Copy of Medical Records:
All records of treatment are the legal property of Shaw’s Cove Orthopaedics, LLC. A signed authorization must accompany any request by a patient for a copy of their medical record. The following charges are assessed to cover administrative costs associated with copying: Less than 25 pages = $10.00, More than 25 pages = $20.00.
Requests for forms to be filled out have increased. Due to the amount of time required to review the medical record and complete the information, this service is no longer performed as a courtesy. The fee is based on the complexity of the form, with a minimum fee of $35.00 and a maximum fee of $50.00.
Personal Medical Statements/Letters:
The office has been inundated with requests for letters ranging from the dismissal of jury duty to the canceling and reimbursement of a gym membership. As these letters/statements are initiated by and are for the personal benefit of the patient, a fee of $25.00 is assessed to review the medical validity and articulate a letter.
Summary of Notice of Privacy Practices
Complaints and Privacy Official, Dee Kneeland, O.M.

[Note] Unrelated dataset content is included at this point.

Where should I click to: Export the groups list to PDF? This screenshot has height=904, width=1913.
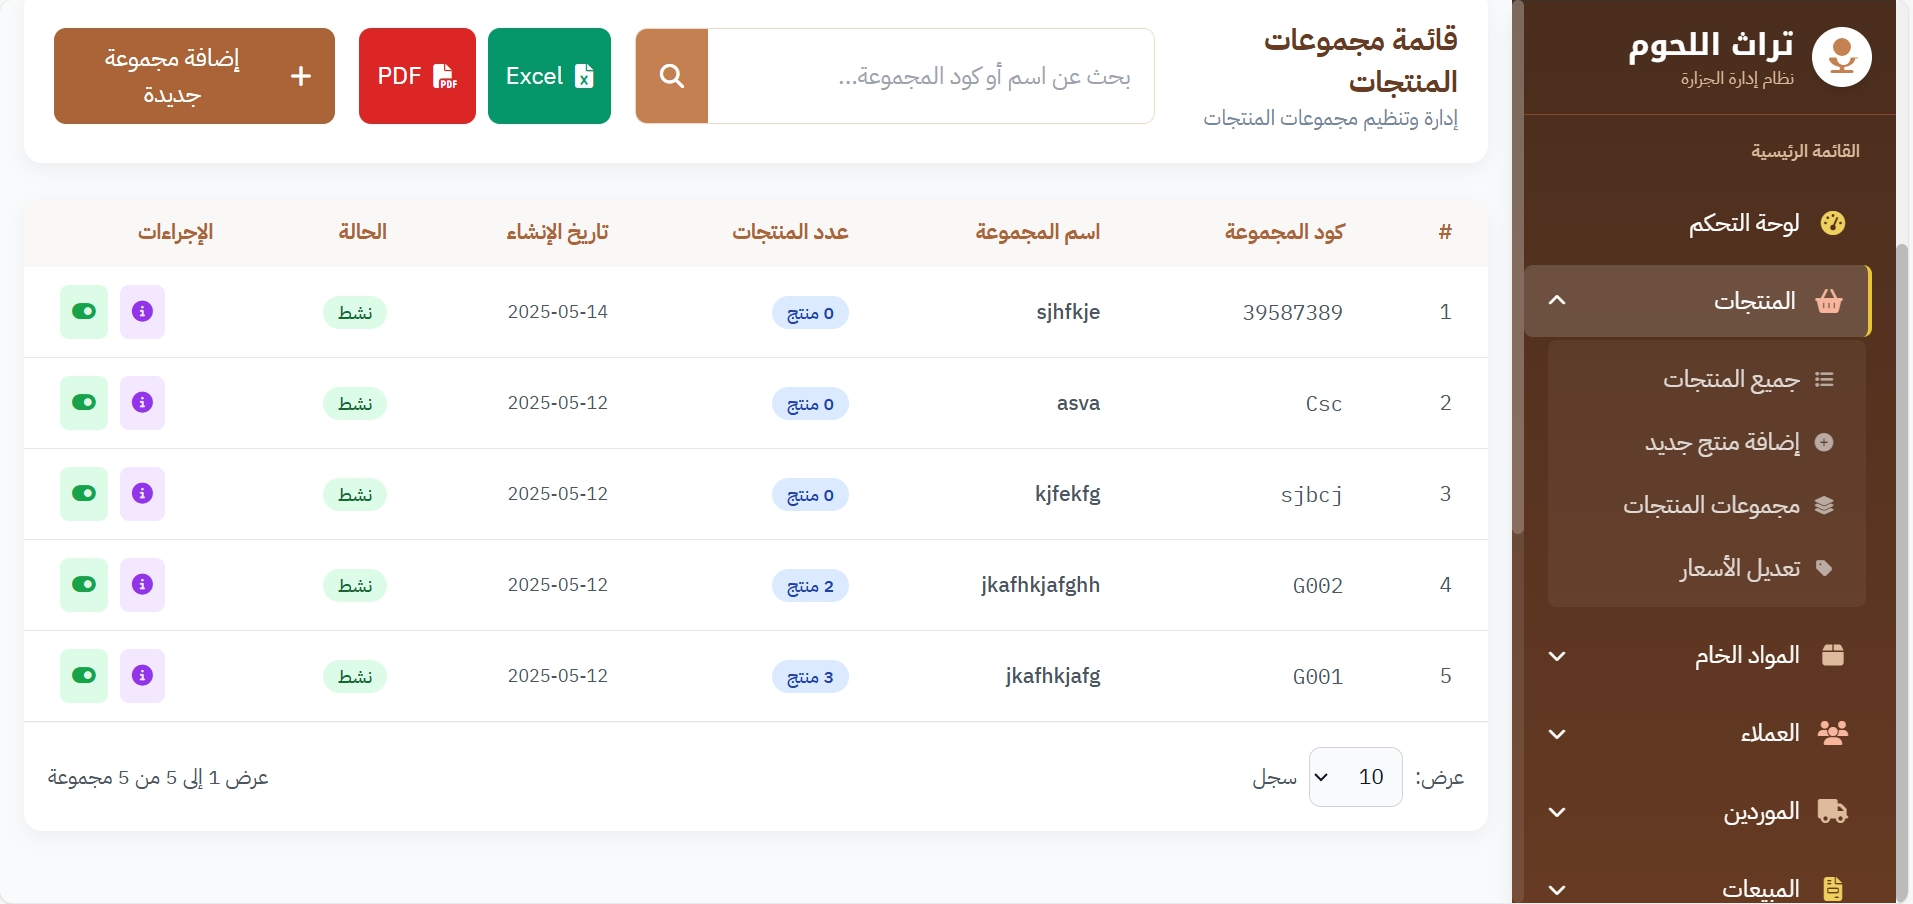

The following is a brief summary of your rights and our responsibilities as detailed in the Notice of Privacy Practices (the “Notice”). This summary is for your convenience and is not a substitute for reading the entire Notice and does not modify the terms of the Notice.
1. Uses and disclosures of Your Health Information. We may use the information we develop and collect for treatment by our practice or disclose the information to others to whom we refer you for treatment, for payment of these services and for certain health care “operations” such as improving the competence and quality of our staff and business planning and management. We may disclose your information to our business associates such as medical transcriptionists, billing services and others who assist us in the operations of our practice. We may call you to remind you of appointments and may leave a message on your answering machine if you have one. We may also disclose information to your family about your location, general condition or death. If you are available and able, we will ask your consent first. We may also use your information to recommend products or services related to your care but will not use or disclose your medical information for marketing purposes without your written authorization. Your medical information may be disclosed without your authorization as required by law, for public health purposes, healthcare oversight, including audits and investigations, judicial and administrative proceedings, subject to the limits by state and federal law, and certain other purposes.

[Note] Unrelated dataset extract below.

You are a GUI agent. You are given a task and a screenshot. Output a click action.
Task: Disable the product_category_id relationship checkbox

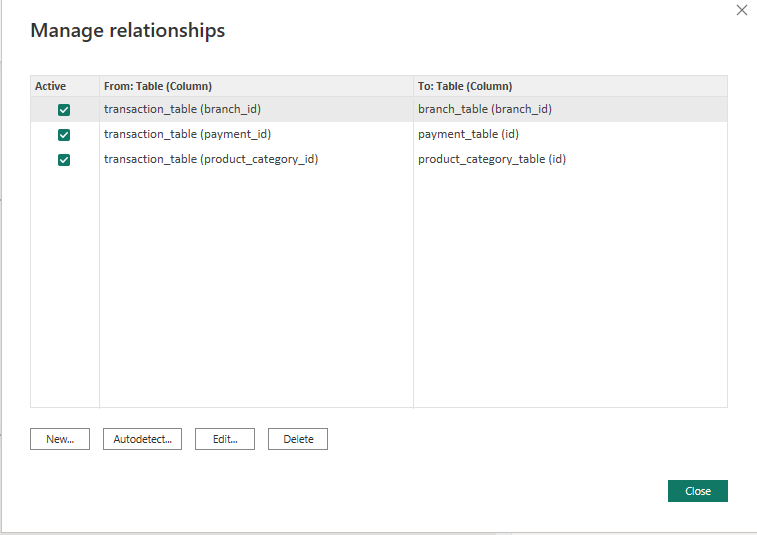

2. Other Uses and Disclosures. Except as described in the Notice, we will not use or disclose your medical information without your written authorization. You can revoke an authorization at any time, except to the extent that we have already taken action in reliance on the authorization.
3. Your Health Information Rights. You have a number of rights under the state and/or federal law which are subject to the terms and conditions specified in the Notice:
a) You may request restrictions on certain uses and disclosures of your information
b) You may request that you receive your information from us in a certain way
c) You may inspect and copy your medical records
d) You may request an amendment to any record you believe is inaccurate
e) You may request an accounting of disclosures made to your records
4. Changes to the Notice. We reserve the right to change the Notice. If we do so, we will post it in our office, and provide a copy upon request.
5. Complaints. You may file a complaint to our Complaints Official whose name is above or with the
federal government as detailed in the Notice. You will not be penalized for filing any complaint.